Gather each line of the records where "computer" appears.
**** Listed entries ****
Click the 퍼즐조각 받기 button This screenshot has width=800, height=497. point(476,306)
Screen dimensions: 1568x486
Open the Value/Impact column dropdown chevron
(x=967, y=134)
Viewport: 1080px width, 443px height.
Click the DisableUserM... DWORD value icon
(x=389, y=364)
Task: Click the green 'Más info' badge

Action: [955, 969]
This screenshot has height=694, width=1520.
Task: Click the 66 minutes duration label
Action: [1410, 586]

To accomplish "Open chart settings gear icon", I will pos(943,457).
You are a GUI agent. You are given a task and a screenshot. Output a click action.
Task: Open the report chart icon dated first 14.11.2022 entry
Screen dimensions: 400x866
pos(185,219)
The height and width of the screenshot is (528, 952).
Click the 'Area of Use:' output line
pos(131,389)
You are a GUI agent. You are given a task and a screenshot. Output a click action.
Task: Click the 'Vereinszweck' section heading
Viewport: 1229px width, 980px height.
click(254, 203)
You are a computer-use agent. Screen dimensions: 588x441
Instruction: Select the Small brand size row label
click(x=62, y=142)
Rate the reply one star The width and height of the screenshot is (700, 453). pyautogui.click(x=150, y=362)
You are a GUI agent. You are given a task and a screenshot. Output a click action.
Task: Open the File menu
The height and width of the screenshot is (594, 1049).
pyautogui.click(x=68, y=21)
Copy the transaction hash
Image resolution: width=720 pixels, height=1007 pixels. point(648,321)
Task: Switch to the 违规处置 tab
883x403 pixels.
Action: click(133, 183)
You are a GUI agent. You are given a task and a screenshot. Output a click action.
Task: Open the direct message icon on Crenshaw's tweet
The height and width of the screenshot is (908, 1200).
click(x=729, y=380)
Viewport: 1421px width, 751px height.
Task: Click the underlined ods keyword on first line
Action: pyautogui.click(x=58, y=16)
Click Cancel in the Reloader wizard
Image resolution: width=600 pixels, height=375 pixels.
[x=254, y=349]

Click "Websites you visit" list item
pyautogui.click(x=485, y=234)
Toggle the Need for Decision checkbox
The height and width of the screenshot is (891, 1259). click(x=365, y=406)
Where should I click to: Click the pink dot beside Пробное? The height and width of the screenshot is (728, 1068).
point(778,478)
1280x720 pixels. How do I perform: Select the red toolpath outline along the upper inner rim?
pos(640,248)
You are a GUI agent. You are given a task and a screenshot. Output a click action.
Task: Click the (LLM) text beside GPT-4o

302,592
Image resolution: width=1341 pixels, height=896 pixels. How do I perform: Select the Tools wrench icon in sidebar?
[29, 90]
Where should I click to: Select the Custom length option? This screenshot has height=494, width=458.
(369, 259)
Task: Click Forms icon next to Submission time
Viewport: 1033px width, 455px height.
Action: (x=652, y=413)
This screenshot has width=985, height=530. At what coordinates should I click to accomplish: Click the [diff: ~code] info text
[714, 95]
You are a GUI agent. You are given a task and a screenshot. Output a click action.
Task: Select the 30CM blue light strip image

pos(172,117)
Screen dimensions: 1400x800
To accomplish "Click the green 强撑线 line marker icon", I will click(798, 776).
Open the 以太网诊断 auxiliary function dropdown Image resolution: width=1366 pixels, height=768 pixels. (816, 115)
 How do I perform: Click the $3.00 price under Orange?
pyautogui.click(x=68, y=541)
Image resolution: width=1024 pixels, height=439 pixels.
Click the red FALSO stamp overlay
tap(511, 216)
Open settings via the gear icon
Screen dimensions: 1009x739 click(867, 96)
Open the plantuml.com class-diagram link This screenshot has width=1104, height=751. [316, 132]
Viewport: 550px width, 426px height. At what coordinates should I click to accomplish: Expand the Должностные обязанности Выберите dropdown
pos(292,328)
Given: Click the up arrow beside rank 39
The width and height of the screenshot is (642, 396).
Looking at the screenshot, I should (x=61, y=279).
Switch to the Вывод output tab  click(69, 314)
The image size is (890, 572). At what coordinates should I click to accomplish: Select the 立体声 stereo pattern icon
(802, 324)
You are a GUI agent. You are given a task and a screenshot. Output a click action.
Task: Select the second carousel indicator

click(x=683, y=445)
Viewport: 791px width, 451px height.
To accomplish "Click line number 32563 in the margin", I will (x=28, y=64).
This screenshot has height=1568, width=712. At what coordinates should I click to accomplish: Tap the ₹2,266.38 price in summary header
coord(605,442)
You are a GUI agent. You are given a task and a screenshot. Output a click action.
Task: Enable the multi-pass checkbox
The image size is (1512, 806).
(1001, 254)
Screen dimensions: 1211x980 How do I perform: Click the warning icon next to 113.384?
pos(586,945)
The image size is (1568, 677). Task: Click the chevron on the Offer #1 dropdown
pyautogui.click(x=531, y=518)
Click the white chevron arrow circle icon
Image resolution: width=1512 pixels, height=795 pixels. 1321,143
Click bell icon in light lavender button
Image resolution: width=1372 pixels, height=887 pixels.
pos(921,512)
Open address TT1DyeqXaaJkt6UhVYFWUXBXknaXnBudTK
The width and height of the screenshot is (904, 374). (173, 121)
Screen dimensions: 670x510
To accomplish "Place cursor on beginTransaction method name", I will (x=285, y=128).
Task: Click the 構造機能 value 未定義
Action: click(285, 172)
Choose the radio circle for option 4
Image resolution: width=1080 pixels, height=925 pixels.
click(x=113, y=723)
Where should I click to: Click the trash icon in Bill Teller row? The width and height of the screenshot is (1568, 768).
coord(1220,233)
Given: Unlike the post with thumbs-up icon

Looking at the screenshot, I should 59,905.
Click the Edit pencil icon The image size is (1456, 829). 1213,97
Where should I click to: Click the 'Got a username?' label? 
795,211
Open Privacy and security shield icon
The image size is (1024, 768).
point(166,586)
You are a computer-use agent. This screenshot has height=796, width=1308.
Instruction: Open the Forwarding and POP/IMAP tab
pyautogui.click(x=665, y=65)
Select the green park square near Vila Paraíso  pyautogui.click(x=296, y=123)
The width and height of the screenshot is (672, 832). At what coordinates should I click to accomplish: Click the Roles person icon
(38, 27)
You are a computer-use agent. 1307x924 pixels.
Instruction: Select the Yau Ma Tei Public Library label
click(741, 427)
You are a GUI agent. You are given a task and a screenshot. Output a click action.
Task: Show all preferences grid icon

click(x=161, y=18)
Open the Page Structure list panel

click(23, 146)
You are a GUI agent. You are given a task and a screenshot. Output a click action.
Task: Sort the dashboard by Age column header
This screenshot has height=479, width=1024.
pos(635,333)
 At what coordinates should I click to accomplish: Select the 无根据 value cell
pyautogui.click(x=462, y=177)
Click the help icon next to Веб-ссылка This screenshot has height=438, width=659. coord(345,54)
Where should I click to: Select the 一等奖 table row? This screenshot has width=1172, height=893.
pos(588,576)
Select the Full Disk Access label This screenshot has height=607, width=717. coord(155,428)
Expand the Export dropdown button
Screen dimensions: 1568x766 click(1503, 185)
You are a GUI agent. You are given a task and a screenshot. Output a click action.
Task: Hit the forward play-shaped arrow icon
****
--- Task solution ---
You are a computer-use agent. Screen dimensions: 588x441
You are a computer-use agent. This screenshot has height=796, width=1308.
You are a computer-use agent. 1307x924 pixels.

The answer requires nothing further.